What the exercise asks
The output must be the data, printed exactly as written.
_ _ _
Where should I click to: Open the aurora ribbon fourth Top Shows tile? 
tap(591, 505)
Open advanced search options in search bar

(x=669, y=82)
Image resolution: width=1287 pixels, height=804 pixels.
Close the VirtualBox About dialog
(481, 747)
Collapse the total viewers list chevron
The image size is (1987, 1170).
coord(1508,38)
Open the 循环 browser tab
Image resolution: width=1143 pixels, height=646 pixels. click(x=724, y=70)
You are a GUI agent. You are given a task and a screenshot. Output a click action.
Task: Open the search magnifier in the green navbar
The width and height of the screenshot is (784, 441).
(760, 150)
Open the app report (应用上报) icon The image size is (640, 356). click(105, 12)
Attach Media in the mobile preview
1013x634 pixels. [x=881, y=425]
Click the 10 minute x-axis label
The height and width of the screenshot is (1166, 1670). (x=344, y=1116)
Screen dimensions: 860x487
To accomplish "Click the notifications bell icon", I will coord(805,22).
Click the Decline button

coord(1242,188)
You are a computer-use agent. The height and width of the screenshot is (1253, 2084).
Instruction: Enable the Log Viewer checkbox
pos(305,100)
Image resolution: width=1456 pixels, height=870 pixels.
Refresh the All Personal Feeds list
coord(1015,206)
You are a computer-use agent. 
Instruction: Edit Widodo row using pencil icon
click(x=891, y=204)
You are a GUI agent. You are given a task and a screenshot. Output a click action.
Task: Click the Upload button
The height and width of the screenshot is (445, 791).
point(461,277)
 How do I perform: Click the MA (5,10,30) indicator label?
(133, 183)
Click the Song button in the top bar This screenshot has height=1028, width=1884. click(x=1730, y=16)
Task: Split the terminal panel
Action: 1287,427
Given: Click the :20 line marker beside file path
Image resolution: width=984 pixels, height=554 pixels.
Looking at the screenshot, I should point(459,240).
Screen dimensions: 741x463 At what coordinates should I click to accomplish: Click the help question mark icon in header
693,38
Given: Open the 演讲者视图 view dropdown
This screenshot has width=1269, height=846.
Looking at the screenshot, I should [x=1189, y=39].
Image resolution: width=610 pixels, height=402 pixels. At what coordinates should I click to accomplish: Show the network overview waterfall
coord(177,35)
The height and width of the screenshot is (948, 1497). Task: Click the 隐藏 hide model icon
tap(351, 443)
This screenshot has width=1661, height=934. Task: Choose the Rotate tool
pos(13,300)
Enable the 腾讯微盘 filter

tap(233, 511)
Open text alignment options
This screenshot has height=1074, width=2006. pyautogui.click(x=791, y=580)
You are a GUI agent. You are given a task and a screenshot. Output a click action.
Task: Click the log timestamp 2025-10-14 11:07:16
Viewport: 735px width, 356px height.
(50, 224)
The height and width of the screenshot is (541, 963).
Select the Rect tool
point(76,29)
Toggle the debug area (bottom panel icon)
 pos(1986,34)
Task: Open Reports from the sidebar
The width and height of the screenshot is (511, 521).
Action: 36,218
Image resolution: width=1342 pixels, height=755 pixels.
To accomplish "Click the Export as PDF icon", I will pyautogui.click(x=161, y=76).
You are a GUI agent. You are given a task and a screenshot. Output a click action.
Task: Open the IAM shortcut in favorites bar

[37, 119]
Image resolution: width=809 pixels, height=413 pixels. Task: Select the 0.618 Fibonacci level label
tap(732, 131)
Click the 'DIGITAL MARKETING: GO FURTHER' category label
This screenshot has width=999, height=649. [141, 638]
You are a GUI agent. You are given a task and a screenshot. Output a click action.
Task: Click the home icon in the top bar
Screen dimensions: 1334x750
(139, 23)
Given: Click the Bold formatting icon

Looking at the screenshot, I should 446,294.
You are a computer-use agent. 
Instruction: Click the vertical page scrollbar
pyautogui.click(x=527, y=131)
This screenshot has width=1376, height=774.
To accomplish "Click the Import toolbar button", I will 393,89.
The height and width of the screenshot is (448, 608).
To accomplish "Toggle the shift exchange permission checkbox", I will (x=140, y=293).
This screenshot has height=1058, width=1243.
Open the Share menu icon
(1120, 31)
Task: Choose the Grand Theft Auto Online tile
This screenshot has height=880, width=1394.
_ _ _
Task answer
Where should I click to: Open the aurora ribbon fourth Top Shows tile? 
tap(591, 505)
Open advanced search options in search bar

(x=669, y=82)
Image resolution: width=1287 pixels, height=804 pixels.
Close the VirtualBox About dialog
(481, 747)
Collapse the total viewers list chevron
The image size is (1987, 1170).
coord(1508,38)
Open the 循环 browser tab
Image resolution: width=1143 pixels, height=646 pixels. click(x=724, y=70)
You are a GUI agent. You are given a task and a screenshot. Output a click action.
Task: Open the search magnifier in the green navbar
The width and height of the screenshot is (784, 441).
(760, 150)
Open the app report (应用上报) icon The image size is (640, 356). click(105, 12)
Attach Media in the mobile preview
1013x634 pixels. [x=881, y=425]
Click the 10 minute x-axis label
The height and width of the screenshot is (1166, 1670). (x=344, y=1116)
Screen dimensions: 860x487
To accomplish "Click the notifications bell icon", I will coord(805,22).
Click the Decline button

coord(1242,188)
You are a computer-use agent. The height and width of the screenshot is (1253, 2084).
Instruction: Enable the Log Viewer checkbox
pos(305,100)
Image resolution: width=1456 pixels, height=870 pixels.
Refresh the All Personal Feeds list
coord(1015,206)
You are a computer-use agent. 
Instruction: Edit Widodo row using pencil icon
click(x=891, y=204)
You are a GUI agent. You are given a task and a screenshot. Output a click action.
Task: Click the Upload button
The height and width of the screenshot is (445, 791).
point(461,277)
 How do I perform: Click the MA (5,10,30) indicator label?
(133, 183)
Click the Song button in the top bar This screenshot has height=1028, width=1884. click(x=1730, y=16)
Task: Split the terminal panel
Action: 1287,427
Given: Click the :20 line marker beside file path
Image resolution: width=984 pixels, height=554 pixels.
Looking at the screenshot, I should point(459,240).
Screen dimensions: 741x463 At what coordinates should I click to accomplish: Click the help question mark icon in header
693,38
Given: Open the 演讲者视图 view dropdown
This screenshot has width=1269, height=846.
Looking at the screenshot, I should [x=1189, y=39].
Image resolution: width=610 pixels, height=402 pixels. At what coordinates should I click to accomplish: Show the network overview waterfall
coord(177,35)
The height and width of the screenshot is (948, 1497). Task: Click the 隐藏 hide model icon
tap(351, 443)
This screenshot has width=1661, height=934. Task: Choose the Rotate tool
pos(13,300)
Enable the 腾讯微盘 filter

tap(233, 511)
Open text alignment options
This screenshot has height=1074, width=2006. pyautogui.click(x=791, y=580)
You are a GUI agent. You are given a task and a screenshot. Output a click action.
Task: Click the log timestamp 2025-10-14 11:07:16
Viewport: 735px width, 356px height.
(50, 224)
The height and width of the screenshot is (541, 963).
Select the Rect tool
point(76,29)
Toggle the debug area (bottom panel icon)
 pos(1986,34)
Task: Open Reports from the sidebar
The width and height of the screenshot is (511, 521).
Action: 36,218
Image resolution: width=1342 pixels, height=755 pixels.
To accomplish "Click the Export as PDF icon", I will pyautogui.click(x=161, y=76).
You are a GUI agent. You are given a task and a screenshot. Output a click action.
Task: Open the IAM shortcut in favorites bar

[37, 119]
Image resolution: width=809 pixels, height=413 pixels. Task: Select the 0.618 Fibonacci level label
tap(732, 131)
Click the 'DIGITAL MARKETING: GO FURTHER' category label
This screenshot has width=999, height=649. [141, 638]
You are a GUI agent. You are given a task and a screenshot. Output a click action.
Task: Click the home icon in the top bar
Screen dimensions: 1334x750
(139, 23)
Given: Click the Bold formatting icon

Looking at the screenshot, I should 446,294.
You are a computer-use agent. 
Instruction: Click the vertical page scrollbar
pyautogui.click(x=527, y=131)
This screenshot has width=1376, height=774.
To accomplish "Click the Import toolbar button", I will 393,89.
The height and width of the screenshot is (448, 608).
To accomplish "Toggle the shift exchange permission checkbox", I will (x=140, y=293).
This screenshot has height=1058, width=1243.
Open the Share menu icon
(1120, 31)
Task: Choose the Grand Theft Auto Online tile
This screenshot has height=880, width=1394.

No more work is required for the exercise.